Skilled-nursing facilities are being overpaid under a Medicare prospective payment system implemented July 1, according to a report released last week by HHS' inspector general's office.
However, it is unlikely that the current rates, which will be in effect until Oct. 1, 1999, will be reduced. Instead, HCFA will wait until fiscal 2000, when it has gathered more information, to fix the problem, according to agency officials.
Under the new PPS, skilled-nursing reimbursements are based 25% on a national rate and 75% on a facility-specific rate. However, an audit by the inspector general found that historic skilled-nursing rates were inflated because of "unnecessary care and excessive salary costs for therapy services." The agency recommended HCFA reduce the PPS rate to account for the improper costs.
While the agency did not specify how much the rates should be reduced, it did note that its recent annual audit of all Medicare payments found about $629 million in improper billings to skilled-nursing facilities in 1997.
"We are concerned that the methodology used will inflate (the PPS) rates, since HCFA has not made a downward adjustment for unallowable costs identified in prior audits, which would affect the base-period amounts," the agency said.
The agency's audit found a variety of costs improperly included in the skilled-nursing base-year payments.

### WHAT YOU NEED TO DO
1: In the article on skilled-nursing overpayments, until what date will the current rates stay in effect?
2: Output everything in the article on skilled-nursing overpayments from "Skilled-nursing facilities are" down to "inspector general's office.".
3: Pick up the article on skilled-nursing overpayments after its last sentence and keep writing it.
The records have nothing to do with any of this.

Saved entries:
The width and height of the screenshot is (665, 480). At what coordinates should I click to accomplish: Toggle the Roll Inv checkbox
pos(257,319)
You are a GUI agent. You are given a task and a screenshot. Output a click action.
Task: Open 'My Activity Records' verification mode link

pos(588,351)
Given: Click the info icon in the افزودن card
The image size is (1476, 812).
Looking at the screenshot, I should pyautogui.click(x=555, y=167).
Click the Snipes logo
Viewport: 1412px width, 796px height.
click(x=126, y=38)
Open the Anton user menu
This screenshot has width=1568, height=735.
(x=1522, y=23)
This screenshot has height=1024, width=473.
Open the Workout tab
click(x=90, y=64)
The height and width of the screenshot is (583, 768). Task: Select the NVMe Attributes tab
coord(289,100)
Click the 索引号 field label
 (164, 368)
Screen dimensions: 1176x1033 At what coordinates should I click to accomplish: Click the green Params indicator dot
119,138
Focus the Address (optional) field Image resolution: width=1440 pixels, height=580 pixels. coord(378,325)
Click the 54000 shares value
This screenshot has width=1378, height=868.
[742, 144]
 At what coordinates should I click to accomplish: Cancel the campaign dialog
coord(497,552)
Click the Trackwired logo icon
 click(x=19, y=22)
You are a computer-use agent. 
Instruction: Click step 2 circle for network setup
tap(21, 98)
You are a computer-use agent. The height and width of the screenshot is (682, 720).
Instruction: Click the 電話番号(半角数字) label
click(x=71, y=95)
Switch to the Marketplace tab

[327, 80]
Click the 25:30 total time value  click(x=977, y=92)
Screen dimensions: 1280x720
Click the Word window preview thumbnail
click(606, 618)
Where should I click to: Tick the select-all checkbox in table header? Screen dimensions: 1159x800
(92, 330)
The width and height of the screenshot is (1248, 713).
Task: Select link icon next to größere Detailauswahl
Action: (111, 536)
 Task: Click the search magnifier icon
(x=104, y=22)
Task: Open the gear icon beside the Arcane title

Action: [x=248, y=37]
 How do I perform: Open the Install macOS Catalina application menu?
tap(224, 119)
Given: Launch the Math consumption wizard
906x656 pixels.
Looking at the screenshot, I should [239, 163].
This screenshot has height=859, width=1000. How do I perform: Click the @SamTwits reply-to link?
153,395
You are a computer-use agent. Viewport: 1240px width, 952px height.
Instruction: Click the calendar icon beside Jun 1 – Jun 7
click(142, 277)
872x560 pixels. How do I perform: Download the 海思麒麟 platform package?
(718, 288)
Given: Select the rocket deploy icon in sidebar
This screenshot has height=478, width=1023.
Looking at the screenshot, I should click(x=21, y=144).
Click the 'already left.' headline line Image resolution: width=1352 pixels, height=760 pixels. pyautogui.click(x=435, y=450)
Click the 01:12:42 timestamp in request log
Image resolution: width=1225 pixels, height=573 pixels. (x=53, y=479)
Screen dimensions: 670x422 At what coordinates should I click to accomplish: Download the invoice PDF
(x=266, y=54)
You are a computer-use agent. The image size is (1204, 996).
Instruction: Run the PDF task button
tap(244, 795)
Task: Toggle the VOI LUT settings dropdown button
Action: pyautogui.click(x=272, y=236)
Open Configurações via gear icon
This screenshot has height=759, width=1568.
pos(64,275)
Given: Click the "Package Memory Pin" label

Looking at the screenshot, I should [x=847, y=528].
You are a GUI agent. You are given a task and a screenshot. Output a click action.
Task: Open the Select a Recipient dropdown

### ANSWERS TO THIS EXERCISE
1: Oct. 1, 1999.

2:
Skilled-nursing facilities are being overpaid under a Medicare prospective payment system implemented July 1, according to a report released last week by HHS' inspector general's office.

3:
For example, one facility received $15,362 for 61 days of care. The agency later found that the money had been used to treat a patient who did not require skilled care.
To fix such problems, HCFA and the inspector general's office are working to develop a study of skilled-nursing costs to see just how much the reimbursement rates are overstated.
One problem is that under last year's balanced-budget law, which enacted the PPS, the reimbursement rates are based on 1995 cost reports. However, many of those records may no longer be available to review, according to the inspector general's office.
Another question is whether HCFA has the authority to change reimbursement rates retroactively without congressional action. HCFA officials said in July they would need legislation to make any changes, according to William Scanlon, director of health financing and systems issues for the General Accounting Office.